━━━ DATA EXTRACTS ━━━

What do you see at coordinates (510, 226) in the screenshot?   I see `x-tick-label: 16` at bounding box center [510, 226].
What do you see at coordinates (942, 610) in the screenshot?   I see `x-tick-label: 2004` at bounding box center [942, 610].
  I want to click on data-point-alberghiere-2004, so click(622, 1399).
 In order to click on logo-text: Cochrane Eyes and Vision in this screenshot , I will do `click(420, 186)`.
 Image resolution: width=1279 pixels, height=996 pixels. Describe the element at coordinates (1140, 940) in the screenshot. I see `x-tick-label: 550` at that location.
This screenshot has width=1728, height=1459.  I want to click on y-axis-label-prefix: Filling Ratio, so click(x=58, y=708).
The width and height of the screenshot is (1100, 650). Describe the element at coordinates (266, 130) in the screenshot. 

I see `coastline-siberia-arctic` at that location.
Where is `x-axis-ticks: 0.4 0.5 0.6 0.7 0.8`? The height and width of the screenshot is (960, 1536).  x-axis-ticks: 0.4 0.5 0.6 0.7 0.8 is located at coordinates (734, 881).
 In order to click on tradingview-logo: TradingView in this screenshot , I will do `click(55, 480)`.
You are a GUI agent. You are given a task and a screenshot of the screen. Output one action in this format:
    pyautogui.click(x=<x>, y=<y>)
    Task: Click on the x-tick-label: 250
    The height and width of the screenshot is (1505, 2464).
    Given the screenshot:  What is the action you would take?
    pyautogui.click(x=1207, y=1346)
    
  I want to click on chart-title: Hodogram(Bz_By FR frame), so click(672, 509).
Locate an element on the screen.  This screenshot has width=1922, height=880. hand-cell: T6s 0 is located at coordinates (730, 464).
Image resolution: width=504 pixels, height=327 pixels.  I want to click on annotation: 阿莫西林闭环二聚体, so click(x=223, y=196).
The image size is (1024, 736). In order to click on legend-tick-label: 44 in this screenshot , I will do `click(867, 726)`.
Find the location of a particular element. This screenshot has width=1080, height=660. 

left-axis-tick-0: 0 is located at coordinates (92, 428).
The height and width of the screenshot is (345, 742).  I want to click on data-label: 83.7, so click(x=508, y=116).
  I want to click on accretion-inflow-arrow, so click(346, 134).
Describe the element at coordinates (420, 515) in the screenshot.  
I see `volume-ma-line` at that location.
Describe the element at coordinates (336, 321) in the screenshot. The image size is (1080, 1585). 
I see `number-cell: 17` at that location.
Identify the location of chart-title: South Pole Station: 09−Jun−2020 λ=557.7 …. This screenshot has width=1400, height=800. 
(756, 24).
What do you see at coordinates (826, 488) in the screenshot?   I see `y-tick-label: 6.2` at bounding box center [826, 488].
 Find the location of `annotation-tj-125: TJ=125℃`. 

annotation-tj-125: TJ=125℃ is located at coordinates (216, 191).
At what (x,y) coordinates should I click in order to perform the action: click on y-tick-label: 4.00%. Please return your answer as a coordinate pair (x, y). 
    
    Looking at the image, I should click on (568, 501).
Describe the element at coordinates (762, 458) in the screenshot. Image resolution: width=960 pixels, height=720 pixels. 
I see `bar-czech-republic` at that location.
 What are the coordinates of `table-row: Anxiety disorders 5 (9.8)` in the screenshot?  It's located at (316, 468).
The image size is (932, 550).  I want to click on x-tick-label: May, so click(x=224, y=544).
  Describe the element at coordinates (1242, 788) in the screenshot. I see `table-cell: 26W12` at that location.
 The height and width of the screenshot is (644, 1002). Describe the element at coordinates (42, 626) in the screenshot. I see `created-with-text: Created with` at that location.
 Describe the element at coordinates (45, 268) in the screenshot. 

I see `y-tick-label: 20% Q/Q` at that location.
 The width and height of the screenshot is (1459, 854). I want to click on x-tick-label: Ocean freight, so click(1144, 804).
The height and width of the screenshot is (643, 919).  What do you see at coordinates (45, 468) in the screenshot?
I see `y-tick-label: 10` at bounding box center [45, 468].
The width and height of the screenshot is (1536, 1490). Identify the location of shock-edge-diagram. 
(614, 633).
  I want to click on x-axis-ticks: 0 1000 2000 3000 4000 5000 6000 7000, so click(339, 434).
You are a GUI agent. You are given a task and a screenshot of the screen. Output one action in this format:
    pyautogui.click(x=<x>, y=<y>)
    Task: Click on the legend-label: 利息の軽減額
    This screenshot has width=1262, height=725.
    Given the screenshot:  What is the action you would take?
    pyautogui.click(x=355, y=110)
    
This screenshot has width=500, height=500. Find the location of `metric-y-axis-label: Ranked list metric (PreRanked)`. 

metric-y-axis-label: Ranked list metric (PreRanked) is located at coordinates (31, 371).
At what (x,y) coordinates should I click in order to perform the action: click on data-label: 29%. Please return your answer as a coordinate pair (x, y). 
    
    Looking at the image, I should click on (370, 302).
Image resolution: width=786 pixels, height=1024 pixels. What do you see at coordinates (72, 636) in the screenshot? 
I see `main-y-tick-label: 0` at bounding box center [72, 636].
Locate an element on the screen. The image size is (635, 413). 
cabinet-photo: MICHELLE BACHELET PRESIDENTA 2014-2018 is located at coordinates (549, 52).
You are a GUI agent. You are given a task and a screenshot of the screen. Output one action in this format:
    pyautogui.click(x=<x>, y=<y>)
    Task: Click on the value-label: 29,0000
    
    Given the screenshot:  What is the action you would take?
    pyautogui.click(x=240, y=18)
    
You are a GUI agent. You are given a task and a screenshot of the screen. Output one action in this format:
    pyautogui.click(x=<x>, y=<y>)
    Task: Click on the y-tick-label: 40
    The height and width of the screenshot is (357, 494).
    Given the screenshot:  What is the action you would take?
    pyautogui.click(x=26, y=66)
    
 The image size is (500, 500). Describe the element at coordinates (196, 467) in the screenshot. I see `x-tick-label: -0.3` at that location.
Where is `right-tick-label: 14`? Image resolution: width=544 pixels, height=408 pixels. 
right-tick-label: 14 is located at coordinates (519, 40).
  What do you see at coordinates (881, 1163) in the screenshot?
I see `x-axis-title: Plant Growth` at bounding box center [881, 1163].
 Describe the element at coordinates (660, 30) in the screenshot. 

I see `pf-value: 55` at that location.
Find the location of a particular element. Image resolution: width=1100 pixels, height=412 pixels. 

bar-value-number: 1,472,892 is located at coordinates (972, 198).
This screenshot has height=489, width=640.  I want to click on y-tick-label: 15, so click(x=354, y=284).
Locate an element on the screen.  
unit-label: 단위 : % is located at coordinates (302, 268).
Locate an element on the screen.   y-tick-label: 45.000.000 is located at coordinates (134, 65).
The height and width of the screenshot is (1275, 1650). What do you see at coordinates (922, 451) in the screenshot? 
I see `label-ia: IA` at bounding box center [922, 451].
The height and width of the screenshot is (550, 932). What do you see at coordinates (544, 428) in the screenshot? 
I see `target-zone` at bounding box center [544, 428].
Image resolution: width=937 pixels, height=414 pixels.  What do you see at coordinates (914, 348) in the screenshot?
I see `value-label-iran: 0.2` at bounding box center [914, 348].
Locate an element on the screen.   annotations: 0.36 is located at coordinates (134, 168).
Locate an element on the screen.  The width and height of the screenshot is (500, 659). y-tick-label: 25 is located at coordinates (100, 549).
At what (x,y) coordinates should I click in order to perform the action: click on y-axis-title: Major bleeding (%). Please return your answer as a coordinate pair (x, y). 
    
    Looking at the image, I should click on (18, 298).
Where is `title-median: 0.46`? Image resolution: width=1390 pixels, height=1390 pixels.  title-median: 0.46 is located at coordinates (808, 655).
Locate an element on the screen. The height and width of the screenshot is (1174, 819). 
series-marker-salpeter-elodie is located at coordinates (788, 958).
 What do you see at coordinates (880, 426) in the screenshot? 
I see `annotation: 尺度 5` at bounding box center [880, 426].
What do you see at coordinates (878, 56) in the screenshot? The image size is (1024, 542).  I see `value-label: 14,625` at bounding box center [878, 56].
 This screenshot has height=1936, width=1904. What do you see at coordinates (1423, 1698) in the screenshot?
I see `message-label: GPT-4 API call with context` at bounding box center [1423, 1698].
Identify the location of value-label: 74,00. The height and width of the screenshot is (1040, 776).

━━━

## TASK ITEM
Reproduce word for word the lines of the listing above, from its first line through the line containing "I want to click on data-point-alberghiere-2004, so".

## WRITTEN REPLY
What do you see at coordinates (510, 226) in the screenshot?   I see `x-tick-label: 16` at bounding box center [510, 226].
What do you see at coordinates (942, 610) in the screenshot?   I see `x-tick-label: 2004` at bounding box center [942, 610].
  I want to click on data-point-alberghiere-2004, so click(622, 1399).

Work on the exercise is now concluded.